Banyak pihak menganggap bahwa lahirnya tekhnologi komunikasi yang mutakhir di abad media massa ini sebagai penyebab utama menularnya diskriminasi rasial. Namun anggapan itu tidak berdasarkan fakta di lapangan. Memang, media massa memiliki efek besar dalam mempengaruhi dan membentuk pola pikir dan perilaku publik. Kenyataannya, acara-acara televisi, radio, ataupun surat kabar jarang membicarakan hal-hal yang berbau sara, karena dianggap pemberitaan yang tidak mendidik dan dapat memicu konflik yang berkepanjangan. Sebaliknya, justru media sering terlihat aktif dalam kampanye anti diskriminasi rasial, khususnya di cabang olahraga. Media sering terlihat mengemas berita tentang diskriminasi rasial dalam olahraga dengan sudut pandang kemanusiaan. Seharusnya berita yang dikemas dalam sudut pandang kemanusiaan tersebut lebih sering ditampilkan, untuk memberikan kesadaran kepada publik akan efek dari diskriminasi rasial, bahwa sebenarnya melakukan diskriminasi rasial memang benar-benar tidak penting dan hanya menimbulkan efek negatif, bagi korban ataupun pelaku.

Semangat kebersamaan harus dibangun untuk mengurangi – jika memang tidak bisa dihilangkan – tindakan diskriminasi rasisial. Terlebih, dalam olahraga idealnya sportivitas   harus dijunjung tinggi, termasuk semangat tanpa membeda-bedakan warna kulit. Dalam dunia olahraga, tidak ada satu pun golongan yang memiliki superioritas lebih tinggi dari golongan lain. Termasuk pemain kulit putih, tidaklah lebih superior dari pemain kulit hitam, begitu pun sebaliknya. Dengan meningkatkan semangat kebersamaan, maka akan terjadi pembauran tanpa memandang perbedaan sebagai sebuah ancaman. Kesadaran bahwa perbedaan merupakan sebuah kekuatan harus terus dibangun.

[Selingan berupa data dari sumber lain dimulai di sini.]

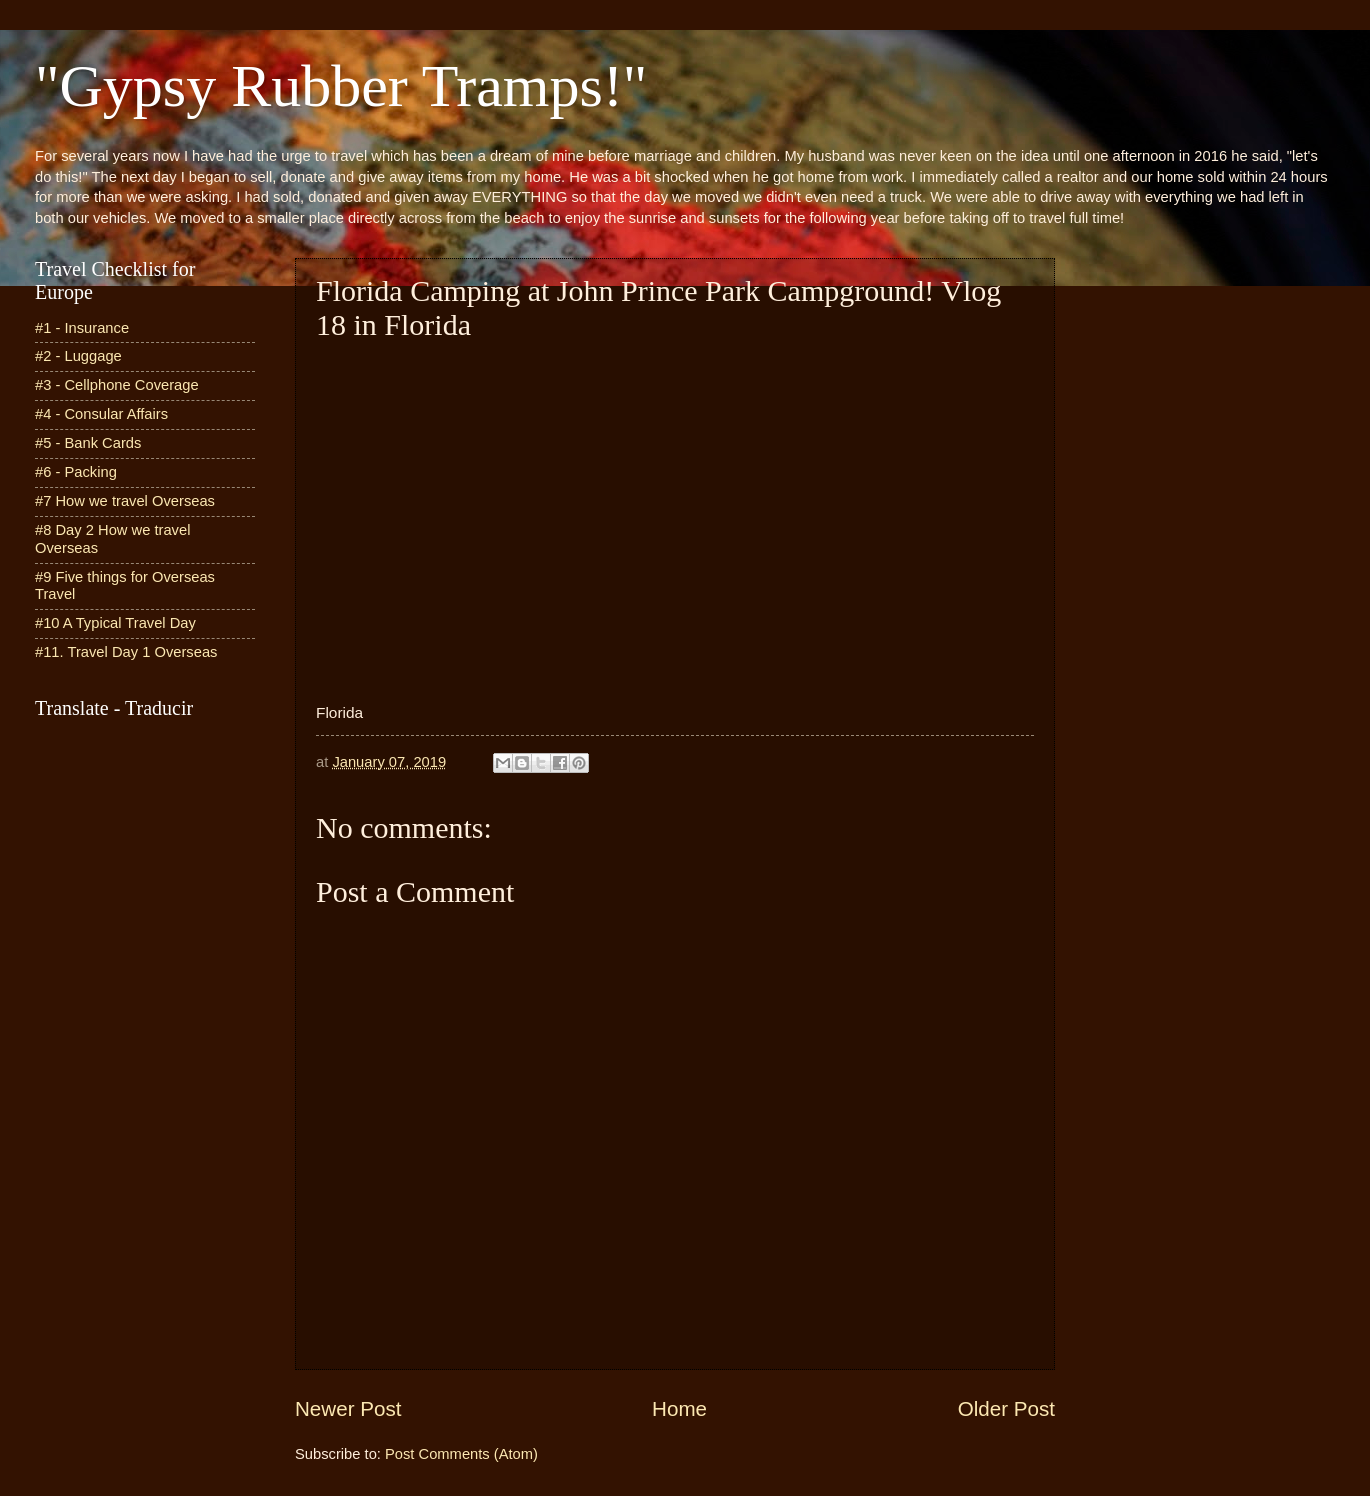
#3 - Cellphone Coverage (117, 385)
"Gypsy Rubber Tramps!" (341, 86)
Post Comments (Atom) (461, 1454)
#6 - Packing (76, 472)
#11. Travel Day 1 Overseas (126, 652)
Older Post (1006, 1408)
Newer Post (348, 1408)
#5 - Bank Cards (88, 443)
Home (679, 1408)
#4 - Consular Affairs (101, 414)
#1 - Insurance (82, 328)
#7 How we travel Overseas (125, 501)
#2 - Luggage (78, 356)
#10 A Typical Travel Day (115, 623)
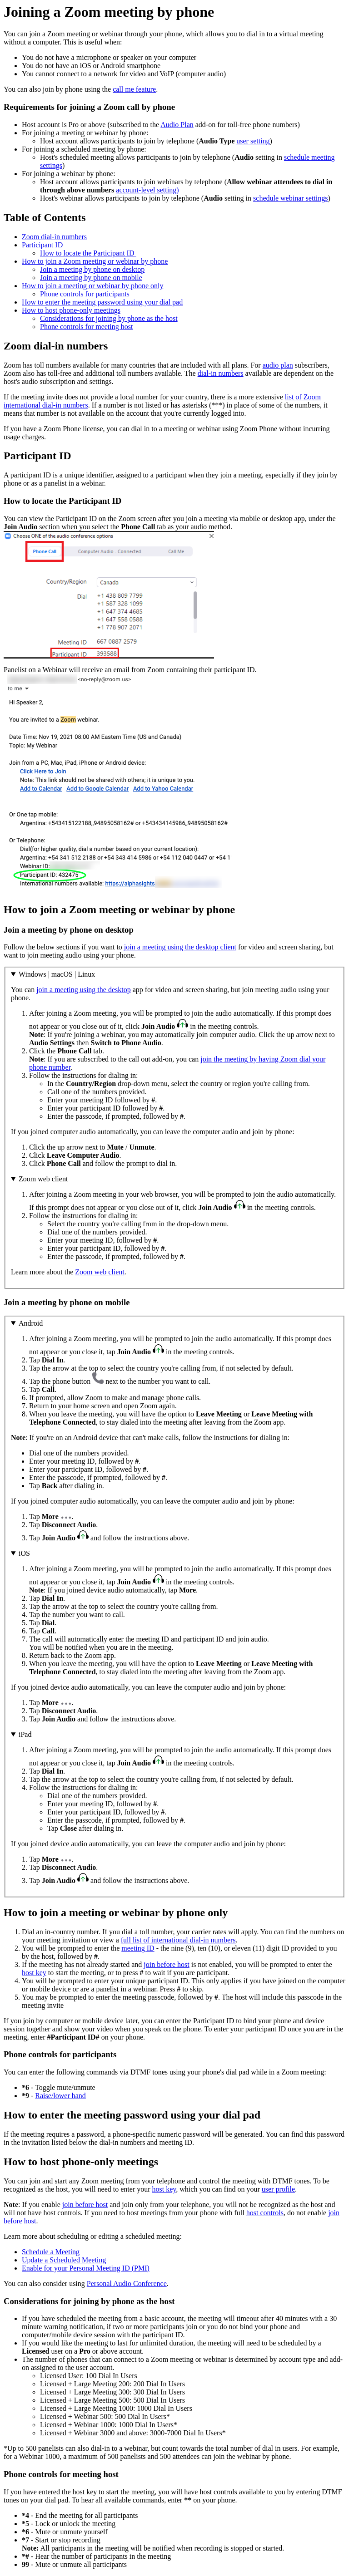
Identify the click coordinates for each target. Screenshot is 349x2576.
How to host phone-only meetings (71, 310)
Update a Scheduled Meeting (64, 2260)
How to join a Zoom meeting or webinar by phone (95, 261)
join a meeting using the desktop (83, 989)
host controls (265, 2213)
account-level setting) (147, 190)
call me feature (134, 89)
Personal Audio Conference (127, 2283)
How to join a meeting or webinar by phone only (93, 286)
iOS (24, 1553)
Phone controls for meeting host (86, 326)
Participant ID (42, 245)
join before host (166, 1964)
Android (31, 1323)
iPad (25, 1734)
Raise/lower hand (60, 2095)
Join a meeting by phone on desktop (92, 269)
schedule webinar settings (290, 198)
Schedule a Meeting (51, 2252)
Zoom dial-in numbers (54, 237)
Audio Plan (176, 124)
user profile (278, 2189)
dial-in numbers (221, 373)
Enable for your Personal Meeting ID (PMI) (86, 2268)
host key (34, 1972)
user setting (252, 141)
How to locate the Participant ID (88, 253)
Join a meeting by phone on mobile (91, 277)
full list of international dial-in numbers (178, 1940)
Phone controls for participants (85, 294)
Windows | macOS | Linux (57, 974)
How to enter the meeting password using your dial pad (102, 302)
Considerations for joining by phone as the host (109, 318)
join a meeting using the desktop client (180, 947)
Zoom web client (43, 1179)
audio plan (278, 365)
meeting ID (137, 1948)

Memang, untuk menumbuhkan semangat kebersamaan butuh proses, waktu, dan tenaga yang tidak sedikit. Oleh karenanya, semua pihak yang terlibat, dalam hal ini adalah induk organisasi olahraga (federasi), aparat yang berwenang, pelaku olahraga, serta media massa harus berperan aktif dalam melakasanakan misi mulia ini. Federasi harus berani menindak tegas oknum-oknum pemain – atau pelaku olahraga lainnya – kulit putih yang melakukan pelecehan atas nama ras terhadap kulit hitam. Apabila tindakan pelecehan tersebut dilakukan diluar lapangan, maka aparat yang berwenang – polisi – wajib untuk turun tangan menyelesaikan masalah tersebut di ranah hukum. Pelaku harus dijerat sesuai dengan pasal dalam undang-undang yang berlaku. Sehingga mampu menimbulkan efek jera bagi si pelaku, serta menjadi sebuah pelajaran bagi yang lain agar tidak melakukan hal yang sama. Pemain kulit hitam dan kulit putih juga harus saling mendekatkan jarak sosial diantara mereka, lebih sering melakukan komunikasi yang nantinya akan membuat mereka semakin akrab. Sementara itu, media massa harus lebih giat dalam mensosialisasikan kampanye anti rasisme dan diskriminasi rasial. Dengan demikian publik mendapatkan pembelajaran mengenai pentingnya kebersamaan. Jika masing-masing pihak melaksanakan perannya dengan baik, maka bukanlah mimpi lagi, akan tercipta sebuah olahraga dengan menjunjung tinggi nilai-nilai sportivitas, tanpa melihat apapun atribut sosial dari pelaku olahraga.